(TASK INSTRUCTIONS): Reproduce the stretch of rows below, from the first row through the line containing "The image size is (768, 1093).", with nothing altered.

(ROWS):
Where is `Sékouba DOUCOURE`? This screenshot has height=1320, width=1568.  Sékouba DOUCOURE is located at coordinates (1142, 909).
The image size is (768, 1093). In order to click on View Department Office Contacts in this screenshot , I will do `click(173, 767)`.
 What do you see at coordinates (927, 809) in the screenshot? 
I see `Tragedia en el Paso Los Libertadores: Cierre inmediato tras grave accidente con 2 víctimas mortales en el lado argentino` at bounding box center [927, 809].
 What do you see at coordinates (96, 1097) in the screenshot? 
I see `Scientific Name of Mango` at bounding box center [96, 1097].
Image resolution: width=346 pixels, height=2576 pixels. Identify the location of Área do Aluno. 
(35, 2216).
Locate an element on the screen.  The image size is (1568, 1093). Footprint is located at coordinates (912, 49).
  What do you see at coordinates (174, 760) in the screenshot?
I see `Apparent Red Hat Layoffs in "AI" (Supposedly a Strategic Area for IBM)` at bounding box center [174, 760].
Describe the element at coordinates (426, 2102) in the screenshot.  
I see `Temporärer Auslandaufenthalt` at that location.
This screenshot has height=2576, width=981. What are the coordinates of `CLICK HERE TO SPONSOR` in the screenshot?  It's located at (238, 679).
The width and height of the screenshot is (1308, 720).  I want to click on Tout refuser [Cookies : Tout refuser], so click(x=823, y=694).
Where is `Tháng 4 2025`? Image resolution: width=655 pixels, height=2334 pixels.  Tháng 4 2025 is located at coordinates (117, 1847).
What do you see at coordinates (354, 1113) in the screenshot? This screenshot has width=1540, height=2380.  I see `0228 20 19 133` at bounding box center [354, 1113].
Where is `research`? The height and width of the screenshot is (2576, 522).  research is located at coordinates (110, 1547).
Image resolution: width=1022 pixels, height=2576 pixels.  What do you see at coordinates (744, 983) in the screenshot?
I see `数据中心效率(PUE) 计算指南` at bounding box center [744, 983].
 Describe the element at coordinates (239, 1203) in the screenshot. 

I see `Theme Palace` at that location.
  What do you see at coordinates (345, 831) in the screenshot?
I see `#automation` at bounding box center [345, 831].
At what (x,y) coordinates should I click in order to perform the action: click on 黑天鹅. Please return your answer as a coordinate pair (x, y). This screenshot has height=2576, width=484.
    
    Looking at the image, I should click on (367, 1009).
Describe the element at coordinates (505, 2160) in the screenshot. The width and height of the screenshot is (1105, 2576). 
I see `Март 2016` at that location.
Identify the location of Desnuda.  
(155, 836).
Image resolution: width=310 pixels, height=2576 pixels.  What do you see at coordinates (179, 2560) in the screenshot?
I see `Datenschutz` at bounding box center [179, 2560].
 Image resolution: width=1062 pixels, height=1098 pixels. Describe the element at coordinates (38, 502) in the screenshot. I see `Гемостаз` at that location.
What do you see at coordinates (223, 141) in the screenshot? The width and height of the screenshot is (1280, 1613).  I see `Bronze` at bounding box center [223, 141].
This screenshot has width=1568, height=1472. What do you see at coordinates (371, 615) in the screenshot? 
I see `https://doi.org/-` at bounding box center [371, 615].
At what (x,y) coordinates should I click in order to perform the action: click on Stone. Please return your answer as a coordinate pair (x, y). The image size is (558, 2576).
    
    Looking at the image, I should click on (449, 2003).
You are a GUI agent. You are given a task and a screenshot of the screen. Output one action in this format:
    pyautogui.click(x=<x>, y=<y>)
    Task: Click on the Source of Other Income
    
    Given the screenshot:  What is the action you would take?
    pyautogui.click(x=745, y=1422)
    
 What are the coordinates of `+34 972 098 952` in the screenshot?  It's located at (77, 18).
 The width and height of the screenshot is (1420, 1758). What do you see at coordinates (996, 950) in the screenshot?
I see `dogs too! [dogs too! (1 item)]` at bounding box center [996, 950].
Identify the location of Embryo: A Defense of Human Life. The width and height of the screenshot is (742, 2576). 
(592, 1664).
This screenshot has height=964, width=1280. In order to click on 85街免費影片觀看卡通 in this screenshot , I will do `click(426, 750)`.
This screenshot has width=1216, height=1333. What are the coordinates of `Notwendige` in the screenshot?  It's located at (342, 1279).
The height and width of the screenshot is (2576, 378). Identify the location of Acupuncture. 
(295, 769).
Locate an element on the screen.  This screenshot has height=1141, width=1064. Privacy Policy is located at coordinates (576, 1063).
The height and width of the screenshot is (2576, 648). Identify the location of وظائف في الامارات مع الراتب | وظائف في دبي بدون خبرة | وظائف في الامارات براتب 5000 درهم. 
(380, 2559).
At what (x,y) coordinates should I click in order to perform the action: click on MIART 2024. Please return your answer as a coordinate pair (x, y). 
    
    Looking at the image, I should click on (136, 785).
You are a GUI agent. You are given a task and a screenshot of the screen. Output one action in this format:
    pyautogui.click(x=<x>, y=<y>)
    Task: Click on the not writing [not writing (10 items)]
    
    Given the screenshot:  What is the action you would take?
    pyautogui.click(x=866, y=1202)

(IN RESPONSE):
Where is `Sékouba DOUCOURE`? This screenshot has height=1320, width=1568.  Sékouba DOUCOURE is located at coordinates (1142, 909).
The image size is (768, 1093). In order to click on View Department Office Contacts in this screenshot , I will do `click(173, 767)`.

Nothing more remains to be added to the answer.